Fantastic Narrative Nonfiction

February 4, 2015 History, Narrative Non-Fiction, non-fiction 12


At first glance, Ghettoside and The Train to Crystal City don’t appear to have much in common. Ghettoside tells the story of a detective determined to solve the murder of  a fellow officer’s son and highlights the fact that a disproportionate number of murder victims in America are young, black men. It falls squarely in the true crime genre and reads like a gritty police procedural. The Train to Crystal City is a book about our history, specifically the only family internment camp in America during WWII, home to families (including American-born children) some of whom were exchanged for American POWs against their will. What made me choose to review these books together is that they are both exemplary works of narrative nonfiction.

These books reminded me of quote from E. B. White: “I get up every morning determined to both change the world and have one hell of a good time.” These books got of bed and did both. Despite the different tones and plots, both of these books fascinated me. Both told incredibly interesting stories and were engagingly well-written. I couldn’t put either of them down! They also had in common meaningful topics. Ghettoside is certainly more relevant today, covering events which took place in the 2000’s, but reparations have yet to be made to German internees at Crystal City, so both are calls to action.

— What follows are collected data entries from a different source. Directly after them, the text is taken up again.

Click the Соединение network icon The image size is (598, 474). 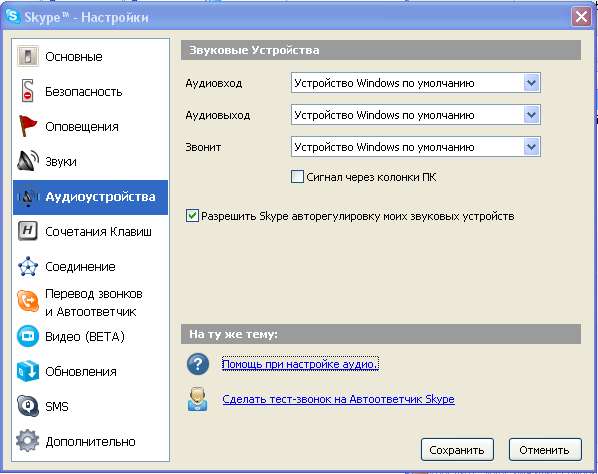tap(27, 266)
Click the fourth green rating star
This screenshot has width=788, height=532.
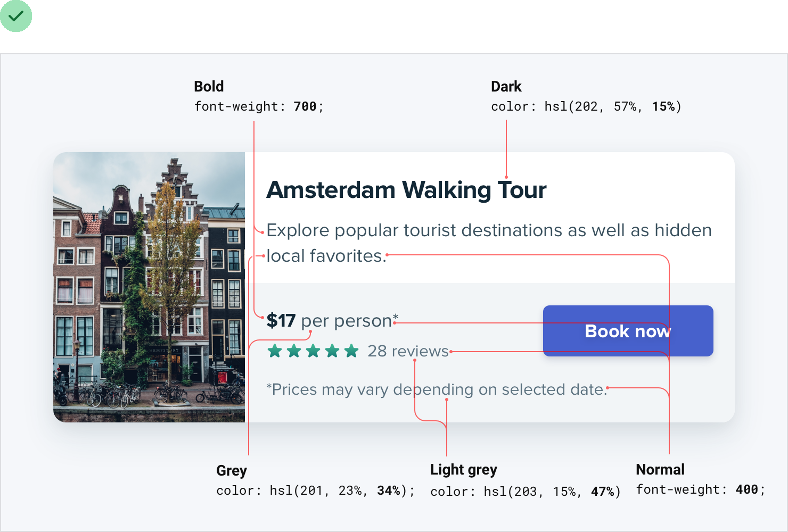pos(332,351)
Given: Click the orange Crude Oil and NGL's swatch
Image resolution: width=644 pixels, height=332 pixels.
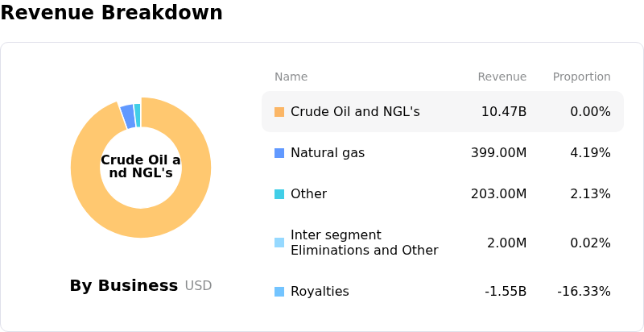Looking at the screenshot, I should pyautogui.click(x=279, y=112).
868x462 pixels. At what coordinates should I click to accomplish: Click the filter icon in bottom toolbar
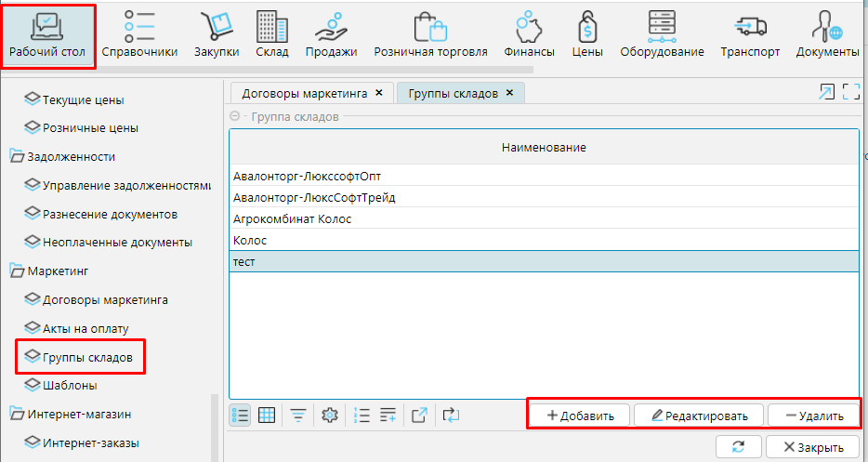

In both books, I enjoyed the many direct quotes the authors included. Direct quotes from people who were there are one of my favorite things in narrative nonfiction. They add emotional depth to a story, while simultaneously showing that the author has done their research. I also admired both authors’ ability to incorporate peoples’ back stories into the narrative without getting sidetracked. Both of these authors shared personal details about the people involved in a way which made me feel like I knew them without losing the thread of the main story. I find it incredibly impressive when authors manage to achieve this blend of entertainment and education, research and good writing. These books are both truly wonderful examples of the narrative nonfiction genre and I highly recommend them.

Have you read any narrative nonfiction? What are your favorite things about this genre?

12 Responses to “Fantastic Narrative Nonfiction”

    • DoingDewey

      I love when books I read connect to my life in some way. So far I haven’t read anything especially relevant to my family history, but I always like when places I’ve lived or gone to school show up in books I’m reading 🙂

    • DoingDewey

      It’s true! I’ve been meaning to read Erik Larson for some time and he’s going to be in Syracuse soon, so I have to read one of his books before I go hear him speak 🙂

  1. Jennine G.

    I just got done telling my ninth graders about America’s internment camps of WWII. They were incredulous. I might have to read this one for further information. I’ve read just enough to know what went on.

    • DoingDewey

      Even knowing this happened, I feel incredulous too! The US has some really questionable things in its past, from internment camps to participation in the eugenics movement, which I don’t think are as well known as they should be.